Exercise requirements =>
1) Retype the part of the root canal article starting with "A simple fix" and going on through "tissues surrounding it.", keeping every word and mark the same.
2) In the root canal article, what is the most common way for the pulp to become infected?
3) Continue the root canal article from the point where it stops.
** Opening Passage for review block **
How does a root canal work
Did you know that more than 15 million teeth are treated and saved each year with root canal treatments? Despite those numbers root canals still have a pretty bad reputation. The root canals stress-inducing reputation took hold several decades ago, when root canal treatment really was painful. Today, its reputation remains unchanged, even though the procedure itself has changed. A survey conducted by the American Association of Endodontists showed that patients who’ve had a root canal performed are six times more likely to describe it as “painless” than those people who have not had root canal treatment.
A simple fix to this bad reputation is understanding the root canal procedure, starting with the anatomy of the tooth. Inside the tooth, under the white enamel and a hard layer called the dentin, is a soft tissue called the pulp. The pulp contains blood vessels, nerves and connective tissue, and helps to grow the root of your tooth during development. In a fully developed tooth, the tooth can survive without the pulp because the tooth continues to be nourished by the tissues surrounding it.
Why is a root canal necessary?
Once the pulp is infected, it must be removed in order to save the tooth. A tooth can become infected for several reasons, including severe tooth decay or a crack or chip in the tooth. The most common way for the pulp to become infected is from an untreated cavity. Failing restorations such as dental fillings and dental crowns can foster bacterial leakage into the dental pulp. Once infected, the dental pulp begins to die and the body’s inflammatory responses set it. The combination of infection and inflammation can cause significant pain. The end result is a toothache.
You can use the following checklist to help you determine whether a root canal may be called for.
- Do hot or cold food or beverages cause a toothache?
- Do you find it excruciatingly painful to eat?
- Is your tooth sore to the touch?
** Closing Passage for review block **
** Opening Extracted data block **
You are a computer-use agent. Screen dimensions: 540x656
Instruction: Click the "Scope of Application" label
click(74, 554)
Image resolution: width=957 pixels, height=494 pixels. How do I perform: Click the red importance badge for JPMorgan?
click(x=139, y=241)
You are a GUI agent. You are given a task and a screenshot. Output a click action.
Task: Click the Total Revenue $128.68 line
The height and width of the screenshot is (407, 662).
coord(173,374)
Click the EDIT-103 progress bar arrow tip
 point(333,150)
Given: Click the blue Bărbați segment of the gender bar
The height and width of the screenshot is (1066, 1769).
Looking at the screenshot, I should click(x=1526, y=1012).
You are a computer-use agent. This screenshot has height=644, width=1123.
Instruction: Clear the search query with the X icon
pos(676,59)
** Closing Extracted data block **
** Opening Extracted data block **
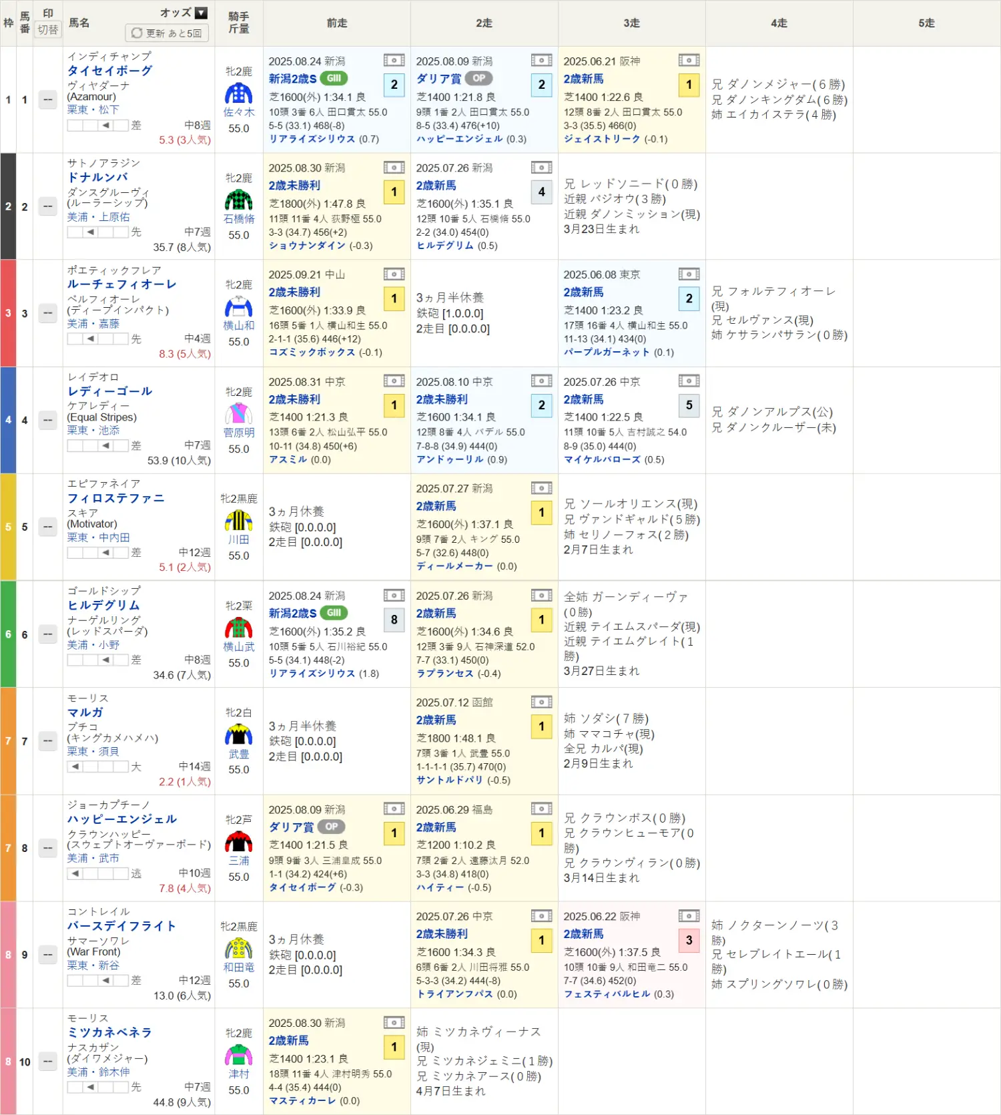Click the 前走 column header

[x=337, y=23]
** Closing Extracted data block **
Responses =>
1)
A simple fix to this bad reputation is understanding the root canal procedure, starting with the anatomy of the tooth. Inside the tooth, under the white enamel and a hard layer called the dentin, is a soft tissue called the pulp. The pulp contains blood vessels, nerves and connective tissue, and helps to grow the root of your tooth during development. In a fully developed tooth, the tooth can survive without the pulp because the tooth continues to be nourished by the tissues surrounding it.

2) From an untreated cavity.

3)
- Do you have a severe toothache?
- Do you have a bump (possibly filled with pus or blood) on your gum?
- Do you have pain that may radiate from one part of your mouth to another or from your mouth into your head or your ear?
What is the root canal procedure like?
Root canal therapy is a complex procedure that requires both skill and experience. Often requiring one or more visits to the dentist. Luckily, you won’t mind seeing your favorite Lafayette Louisiana dentist, Dr. Chauvin, more than once! The first step in the procedure is to take an X-ray to see the shape of the root canals and determine if there are any signs of infection in the surrounding bone. Local anesthesia is then used to numb the area. A drill is used to make small hole through the enamel and dentin, and into the pulp. Using flexible nickel titanium pin-like files, the inside of the canal is shaped. This is done delicately, but thoroughly, to completely remove all traces of infection or debris. This process is performed with a great deal of care in order to minimize damage or trauma to the surrounding ligaments and bone.
The next step is to disinfect and seal the tooth using a special type of heat gun to fill the canal with a material called gutta-percha. Gutta-percha is a natural, biocompatible, anti-bacterial material that expands and seals the hollowed area within the span of about 15 minutes.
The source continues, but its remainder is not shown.